## TASK MATERIAL:
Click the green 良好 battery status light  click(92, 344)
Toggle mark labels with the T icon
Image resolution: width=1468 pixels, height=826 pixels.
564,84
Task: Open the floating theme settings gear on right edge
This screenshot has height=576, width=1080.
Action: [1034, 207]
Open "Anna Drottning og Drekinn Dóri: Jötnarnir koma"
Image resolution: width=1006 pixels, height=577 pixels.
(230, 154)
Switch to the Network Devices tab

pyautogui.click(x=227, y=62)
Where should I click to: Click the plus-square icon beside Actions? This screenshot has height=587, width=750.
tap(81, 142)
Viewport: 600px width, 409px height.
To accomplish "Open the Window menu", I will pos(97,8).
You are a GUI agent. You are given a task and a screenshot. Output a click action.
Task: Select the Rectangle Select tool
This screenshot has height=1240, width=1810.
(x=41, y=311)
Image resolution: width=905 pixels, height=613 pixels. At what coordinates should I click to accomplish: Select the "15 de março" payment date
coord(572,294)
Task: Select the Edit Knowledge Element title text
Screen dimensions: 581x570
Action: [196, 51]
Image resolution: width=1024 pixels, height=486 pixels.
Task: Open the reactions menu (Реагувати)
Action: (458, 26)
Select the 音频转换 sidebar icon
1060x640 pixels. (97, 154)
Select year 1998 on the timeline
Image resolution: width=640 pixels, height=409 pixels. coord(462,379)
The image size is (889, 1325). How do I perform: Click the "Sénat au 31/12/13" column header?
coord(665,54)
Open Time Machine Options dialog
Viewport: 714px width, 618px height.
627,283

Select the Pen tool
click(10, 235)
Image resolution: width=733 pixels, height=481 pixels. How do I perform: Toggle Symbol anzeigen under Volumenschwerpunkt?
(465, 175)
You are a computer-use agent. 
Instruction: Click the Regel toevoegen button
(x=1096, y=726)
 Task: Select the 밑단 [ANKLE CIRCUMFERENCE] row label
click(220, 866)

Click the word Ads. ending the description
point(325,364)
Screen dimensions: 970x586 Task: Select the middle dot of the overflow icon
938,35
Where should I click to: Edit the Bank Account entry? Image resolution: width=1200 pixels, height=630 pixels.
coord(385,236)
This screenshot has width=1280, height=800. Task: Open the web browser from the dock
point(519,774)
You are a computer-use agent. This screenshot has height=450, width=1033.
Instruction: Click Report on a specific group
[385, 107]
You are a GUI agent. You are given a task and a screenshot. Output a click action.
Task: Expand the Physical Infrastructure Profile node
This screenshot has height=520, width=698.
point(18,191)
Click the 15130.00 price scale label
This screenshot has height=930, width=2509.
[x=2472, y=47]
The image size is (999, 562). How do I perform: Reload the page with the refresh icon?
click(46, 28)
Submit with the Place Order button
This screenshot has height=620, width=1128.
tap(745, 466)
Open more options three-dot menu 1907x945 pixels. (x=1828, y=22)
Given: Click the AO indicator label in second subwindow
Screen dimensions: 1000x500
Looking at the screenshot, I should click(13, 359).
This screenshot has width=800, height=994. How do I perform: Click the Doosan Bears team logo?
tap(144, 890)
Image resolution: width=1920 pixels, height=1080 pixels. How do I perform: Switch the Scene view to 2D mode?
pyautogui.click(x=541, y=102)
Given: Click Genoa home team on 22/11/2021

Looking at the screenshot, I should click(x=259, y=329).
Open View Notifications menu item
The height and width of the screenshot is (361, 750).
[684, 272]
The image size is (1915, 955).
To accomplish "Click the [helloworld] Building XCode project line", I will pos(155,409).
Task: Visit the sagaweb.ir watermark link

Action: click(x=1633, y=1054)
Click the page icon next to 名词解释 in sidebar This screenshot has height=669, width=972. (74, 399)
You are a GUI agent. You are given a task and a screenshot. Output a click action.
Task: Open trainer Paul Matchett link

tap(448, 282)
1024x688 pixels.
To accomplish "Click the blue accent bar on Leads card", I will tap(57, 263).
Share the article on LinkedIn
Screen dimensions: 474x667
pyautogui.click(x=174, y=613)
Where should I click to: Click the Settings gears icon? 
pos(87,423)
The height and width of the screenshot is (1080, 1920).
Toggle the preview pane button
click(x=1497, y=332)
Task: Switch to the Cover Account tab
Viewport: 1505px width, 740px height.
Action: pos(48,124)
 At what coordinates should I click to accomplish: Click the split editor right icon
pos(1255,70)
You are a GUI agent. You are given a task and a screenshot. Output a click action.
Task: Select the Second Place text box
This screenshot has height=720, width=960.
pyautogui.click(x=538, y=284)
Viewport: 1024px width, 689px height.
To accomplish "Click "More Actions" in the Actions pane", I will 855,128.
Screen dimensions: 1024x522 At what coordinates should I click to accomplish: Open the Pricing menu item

## DESCRIPTION OF THE TASK:
Give all of the records above as a Markdown table with two columns, Row and Line. Number each row and leave out blank lines.

## FINAL RESULT:
| Row | Line |
|---|---|
| 1 | Click the green 良好 battery status light  click(92, 344) |
| 2 | Toggle mark labels with the T icon |
| 3 | Image resolution: width=1468 pixels, height=826 pixels. |
| 4 | 564,84 |
| 5 | Task: Open the floating theme settings gear on right edge |
| 6 | This screenshot has height=576, width=1080. |
| 7 | Action: [1034, 207] |
| 8 | Open "Anna Drottning og Drekinn Dóri: Jötnarnir koma" |
| 9 | Image resolution: width=1006 pixels, height=577 pixels. |
| 10 | (230, 154) |
| 11 | Switch to the Network Devices tab |
| 12 | pyautogui.click(x=227, y=62) |
| 13 | Where should I click to: Click the plus-square icon beside Actions? This screenshot has height=587, width=750. |
| 14 | tap(81, 142) |
| 15 | Viewport: 600px width, 409px height. |
| 16 | To accomplish "Open the Window menu", I will pos(97,8). |
| 17 | You are a GUI agent. You are given a task and a screenshot. Output a click action. |
| 18 | Task: Select the Rectangle Select tool |
| 19 | This screenshot has height=1240, width=1810. |
| 20 | (x=41, y=311) |
| 21 | Image resolution: width=905 pixels, height=613 pixels. At what coordinates should I click to accomplish: Select the "15 de março" payment date |
| 22 | coord(572,294) |
| 23 | Task: Select the Edit Knowledge Element title text |
| 24 | Screen dimensions: 581x570 |
| 25 | Action: [196, 51] |
| 26 | Image resolution: width=1024 pixels, height=486 pixels. |
| 27 | Task: Open the reactions menu (Реагувати) |
| 28 | Action: (458, 26) |
| 29 | Select the 音频转换 sidebar icon |
| 30 | 1060x640 pixels. (97, 154) |
| 31 | Select year 1998 on the timeline |
| 32 | Image resolution: width=640 pixels, height=409 pixels. coord(462,379) |
| 33 | The image size is (889, 1325). How do I perform: Click the "Sénat au 31/12/13" column header? |
| 34 | coord(665,54) |
| 35 | Open Time Machine Options dialog |
| 36 | Viewport: 714px width, 618px height. |
| 37 | 627,283 |
| 38 | Select the Pen tool |
| 39 | click(10, 235) |
| 40 | Image resolution: width=733 pixels, height=481 pixels. How do I perform: Toggle Symbol anzeigen under Volumenschwerpunkt? |
| 41 | (465, 175) |
| 42 | You are a computer-use agent.  |
| 43 | Instruction: Click the Regel toevoegen button |
| 44 | (x=1096, y=726) |
| 45 |  Task: Select the 밑단 [ANKLE CIRCUMFERENCE] row label |
| 46 | click(220, 866) |
| 47 | Click the word Ads. ending the description |
| 48 | point(325,364) |
| 49 | Screen dimensions: 970x586 Task: Select the middle dot of the overflow icon |
| 50 | 938,35 |
| 51 | Where should I click to: Edit the Bank Account entry? Image resolution: width=1200 pixels, height=630 pixels. |
| 52 | coord(385,236) |
| 53 | This screenshot has width=1280, height=800. Task: Open the web browser from the dock |
| 54 | point(519,774) |
| 55 | You are a computer-use agent. This screenshot has height=450, width=1033. |
| 56 | Instruction: Click Report on a specific group |
| 57 | [385, 107] |
| 58 | You are a GUI agent. You are given a task and a screenshot. Output a click action. |
| 59 | Task: Expand the Physical Infrastructure Profile node |
| 60 | This screenshot has height=520, width=698. |
| 61 | point(18,191) |
| 62 | Click the 15130.00 price scale label |
| 63 | This screenshot has height=930, width=2509. |
| 64 | [x=2472, y=47] |
| 65 | The image size is (999, 562). How do I perform: Reload the page with the refresh icon? |
| 66 | click(46, 28) |
| 67 | Submit with the Place Order button |
| 68 | This screenshot has height=620, width=1128. |
| 69 | tap(745, 466) |
| 70 | Open more options three-dot menu 1907x945 pixels. (x=1828, y=22) |
| 71 | Given: Click the AO indicator label in second subwindow |
| 72 | Screen dimensions: 1000x500 |
| 73 | Looking at the screenshot, I should click(13, 359). |
| 74 | This screenshot has width=800, height=994. How do I perform: Click the Doosan Bears team logo? |
| 75 | tap(144, 890) |
| 76 | Image resolution: width=1920 pixels, height=1080 pixels. How do I perform: Switch the Scene view to 2D mode? |
| 77 | pyautogui.click(x=541, y=102) |
| 78 | Given: Click Genoa home team on 22/11/2021 |
| 79 | Looking at the screenshot, I should click(x=259, y=329). |
| 80 | Open View Notifications menu item |
| 81 | The height and width of the screenshot is (361, 750). |
| 82 | [684, 272] |
| 83 | The image size is (1915, 955). |
| 84 | To accomplish "Click the [helloworld] Building XCode project line", I will pos(155,409). |
| 85 | Task: Visit the sagaweb.ir watermark link |
| 86 | Action: click(x=1633, y=1054) |
| 87 | Click the page icon next to 名词解释 in sidebar This screenshot has height=669, width=972. (74, 399) |
| 88 | You are a GUI agent. You are given a task and a screenshot. Output a click action. |
| 89 | Task: Open trainer Paul Matchett link |
| 90 | tap(448, 282) |
| 91 | 1024x688 pixels. |
| 92 | To accomplish "Click the blue accent bar on Leads card", I will tap(57, 263). |
| 93 | Share the article on LinkedIn |
| 94 | Screen dimensions: 474x667 |
| 95 | pyautogui.click(x=174, y=613) |
| 96 | Where should I click to: Click the Settings gears icon?  |
| 97 | pos(87,423) |
| 98 | The height and width of the screenshot is (1080, 1920). |
| 99 | Toggle the preview pane button |
| 100 | click(x=1497, y=332) |
| 101 | Task: Switch to the Cover Account tab |
| 102 | Viewport: 1505px width, 740px height. |
| 103 | Action: pos(48,124) |
| 104 |  At what coordinates should I click to accomplish: Click the split editor right icon |
| 105 | pos(1255,70) |
| 106 | You are a GUI agent. You are given a task and a screenshot. Output a click action. |
| 107 | Task: Select the Second Place text box |
| 108 | This screenshot has height=720, width=960. |
| 109 | pyautogui.click(x=538, y=284) |
| 110 | Viewport: 1024px width, 689px height. |
| 111 | To accomplish "Click "More Actions" in the Actions pane", I will 855,128. |
| 112 | Screen dimensions: 1024x522 At what coordinates should I click to accomplish: Open the Pricing menu item |